Top 5 papers of 2010
The most highly ranked articles in all of biology, according to the Faculty of 1000
Em primeiro lugar um que explica como a resposta imune alimenta o parasita
This was a year of headline science news: the first cell with a synthetic genome, a new human-Neanderthal ancestor and, recently, alien life. Oh, wait...that was just bacteria growing on arsenic. Never mind.
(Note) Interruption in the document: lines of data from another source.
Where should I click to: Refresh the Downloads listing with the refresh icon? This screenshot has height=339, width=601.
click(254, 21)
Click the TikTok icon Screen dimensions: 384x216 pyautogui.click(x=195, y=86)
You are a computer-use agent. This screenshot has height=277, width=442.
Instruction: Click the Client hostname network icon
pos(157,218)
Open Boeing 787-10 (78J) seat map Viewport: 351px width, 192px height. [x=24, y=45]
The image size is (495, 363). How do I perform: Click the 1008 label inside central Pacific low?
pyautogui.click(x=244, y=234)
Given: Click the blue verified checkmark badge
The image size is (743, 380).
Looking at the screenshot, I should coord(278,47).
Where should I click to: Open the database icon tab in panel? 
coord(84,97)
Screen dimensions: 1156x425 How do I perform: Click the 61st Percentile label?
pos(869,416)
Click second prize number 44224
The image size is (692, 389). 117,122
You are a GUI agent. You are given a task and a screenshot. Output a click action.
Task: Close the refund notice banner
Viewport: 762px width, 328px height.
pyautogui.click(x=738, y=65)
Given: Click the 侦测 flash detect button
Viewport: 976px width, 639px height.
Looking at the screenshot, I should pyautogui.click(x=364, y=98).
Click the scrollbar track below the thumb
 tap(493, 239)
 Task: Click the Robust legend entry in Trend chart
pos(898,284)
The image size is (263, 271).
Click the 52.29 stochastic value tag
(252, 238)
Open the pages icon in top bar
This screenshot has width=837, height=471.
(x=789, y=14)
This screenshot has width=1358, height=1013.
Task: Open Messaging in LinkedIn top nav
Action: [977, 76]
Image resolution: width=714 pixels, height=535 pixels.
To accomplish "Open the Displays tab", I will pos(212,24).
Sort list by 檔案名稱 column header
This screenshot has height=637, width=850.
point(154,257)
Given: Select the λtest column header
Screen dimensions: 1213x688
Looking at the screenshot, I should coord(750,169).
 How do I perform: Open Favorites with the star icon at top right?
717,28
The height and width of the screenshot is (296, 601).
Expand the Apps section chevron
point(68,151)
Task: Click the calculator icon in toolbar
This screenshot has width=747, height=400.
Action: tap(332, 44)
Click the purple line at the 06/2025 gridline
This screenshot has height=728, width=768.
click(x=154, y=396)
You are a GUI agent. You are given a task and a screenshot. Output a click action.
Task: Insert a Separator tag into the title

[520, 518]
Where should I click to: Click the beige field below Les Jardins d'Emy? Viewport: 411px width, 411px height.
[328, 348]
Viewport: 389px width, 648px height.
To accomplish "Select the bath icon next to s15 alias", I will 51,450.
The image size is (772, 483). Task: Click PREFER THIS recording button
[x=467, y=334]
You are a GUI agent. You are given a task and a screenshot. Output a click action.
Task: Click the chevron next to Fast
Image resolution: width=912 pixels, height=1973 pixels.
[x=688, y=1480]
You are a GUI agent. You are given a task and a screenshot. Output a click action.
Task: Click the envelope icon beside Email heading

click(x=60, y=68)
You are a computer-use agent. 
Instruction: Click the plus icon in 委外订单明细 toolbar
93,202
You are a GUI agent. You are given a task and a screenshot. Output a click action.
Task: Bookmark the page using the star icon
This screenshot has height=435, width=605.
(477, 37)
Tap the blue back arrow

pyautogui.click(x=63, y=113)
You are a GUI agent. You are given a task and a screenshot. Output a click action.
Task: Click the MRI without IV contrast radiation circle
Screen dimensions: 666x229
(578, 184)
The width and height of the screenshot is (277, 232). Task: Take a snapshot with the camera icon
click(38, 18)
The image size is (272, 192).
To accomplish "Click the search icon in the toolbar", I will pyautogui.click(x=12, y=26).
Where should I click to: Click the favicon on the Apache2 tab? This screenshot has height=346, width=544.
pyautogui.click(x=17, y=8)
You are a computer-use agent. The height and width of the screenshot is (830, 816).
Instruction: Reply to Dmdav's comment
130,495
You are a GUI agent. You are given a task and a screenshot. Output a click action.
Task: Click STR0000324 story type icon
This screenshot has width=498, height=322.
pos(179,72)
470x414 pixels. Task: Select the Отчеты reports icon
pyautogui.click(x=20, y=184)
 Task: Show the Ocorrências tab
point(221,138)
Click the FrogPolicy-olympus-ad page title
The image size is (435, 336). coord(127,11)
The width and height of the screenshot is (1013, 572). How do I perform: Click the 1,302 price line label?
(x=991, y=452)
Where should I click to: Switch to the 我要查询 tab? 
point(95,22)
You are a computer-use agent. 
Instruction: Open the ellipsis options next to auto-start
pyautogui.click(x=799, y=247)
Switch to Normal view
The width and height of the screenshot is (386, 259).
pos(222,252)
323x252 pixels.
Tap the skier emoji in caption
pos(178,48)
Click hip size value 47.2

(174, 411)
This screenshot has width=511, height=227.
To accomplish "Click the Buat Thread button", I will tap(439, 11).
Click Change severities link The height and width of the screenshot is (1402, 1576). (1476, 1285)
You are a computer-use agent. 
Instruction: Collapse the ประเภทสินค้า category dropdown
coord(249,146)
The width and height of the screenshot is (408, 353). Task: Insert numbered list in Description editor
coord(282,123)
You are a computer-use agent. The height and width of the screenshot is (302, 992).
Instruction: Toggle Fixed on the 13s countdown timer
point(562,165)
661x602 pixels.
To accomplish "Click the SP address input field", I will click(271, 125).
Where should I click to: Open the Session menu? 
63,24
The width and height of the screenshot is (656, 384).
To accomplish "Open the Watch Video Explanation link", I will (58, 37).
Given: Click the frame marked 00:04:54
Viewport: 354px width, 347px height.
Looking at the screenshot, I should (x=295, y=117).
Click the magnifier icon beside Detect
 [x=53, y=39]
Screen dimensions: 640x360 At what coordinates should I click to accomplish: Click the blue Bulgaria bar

But, according to scientists, this year's most important papers were not those that made the front page of international newspapers, but the quiet and persistent investigations of the molecular foundations of life. From the long-awaited structure of a bacterial enzyme to how Salmonella grows in the gut, presented here in ascending order are the five most important papers in biology of 2010, as reviewed and ranked by members of the Faculty of 1000.
5. Mechanotransduction proteins found
The paper: B. Coste, et al., "Piezo1 and Piezo2 are essential components of distinct mechanically activated cation channels," Science, 330:55-60, 2010.
A new family of proteins, characterized in a mouse cell line, shines new light on the previously mysterious molecular basis of mechanosensation in mammals. Called Piezos, these proteins have been identified as a critical molecular component in mechanically activated ion channels, which make possible several sensations, such as hearing, touch and pain.
4. Inflammation amplification
The paper: E. Boilard, et al., "Platelets amplify inflammation in arthritis via collagen-dependent microparticle production," Science, 327:580-83, 2010.
Researchers identify platelet "microparticles" -- tiny vesicles that bud from the membranes of activated platelets -- in the fluid of inflamed joints, which rarely contain blood. Importantly, depleting the microparticles using an antibody seemed to cure arthritis in mice.
The discovery, published in a January issue of Science, demonstrates the previously unappreciated role of platelets in inflammatory arthritis.
Read the full story here.
3. Complex I enzyme revealed
The paper: R.G. Efremov, et al., "The architecture of respiratory complex I," Nature, 465:441-5, 2010.
The long-awaited structure of a bacterial complex I enzyme -- first in line in the energy-producing respiratory chain -- reveals important mechanics of this ubiquitous protein. Specifically, the structure shows how the enzyme hustles electrons and protons across membranes.
The structure, published by Nature in May, is one of the largest protein membrane complexes ever solved.
2. How cilia talk
The paper: Q. Hu, et al., "A septin diffusion barrier at the base of the primary cilium maintains ciliary membrane protein distribution," Science, 329:436-39, 2010.
Primary (nonmotile) cilia -- sensory organelles in eukaryotic cells that act as antennae -- rely on membrane proteins to send and receive extracellular signals. New findings, published in the July issue of Science, show how cilia retain those membrane proteins -- a barrier at the base of cilia made up of proteins called septins.
Septins, originally identified as cell division mutants in yeast, localize at the base of the cilium where they maintain a barrier to control the localization of membrane proteins. The discovery solves the long-standing mystery of how signaling proteins are retained in the primary cilium.
One of the paper's corresponding authors, Elias Spiliotis, is this month's Scientist to Watch. You can read more about septins, and how they may also help protect yeast from the effects of aging, in our October cover story by Yves Barral.
1. Immune response feeds parasite
The paper: S.E. Winter, et al., "Gut inflammation provides a respiratory electron acceptor for Salmonella," Nature, 467:426-9, 2010.
Salmonella is able to out-compete resident gut microbes by deriving energy from the immune response that is supposed to combat the pathogen, according to a study published in September in Nature. Inflammation in a mouse gut generates a sulfur-based molecule called tetrathionate, which Salmonella uses during respiration for enhanced growth.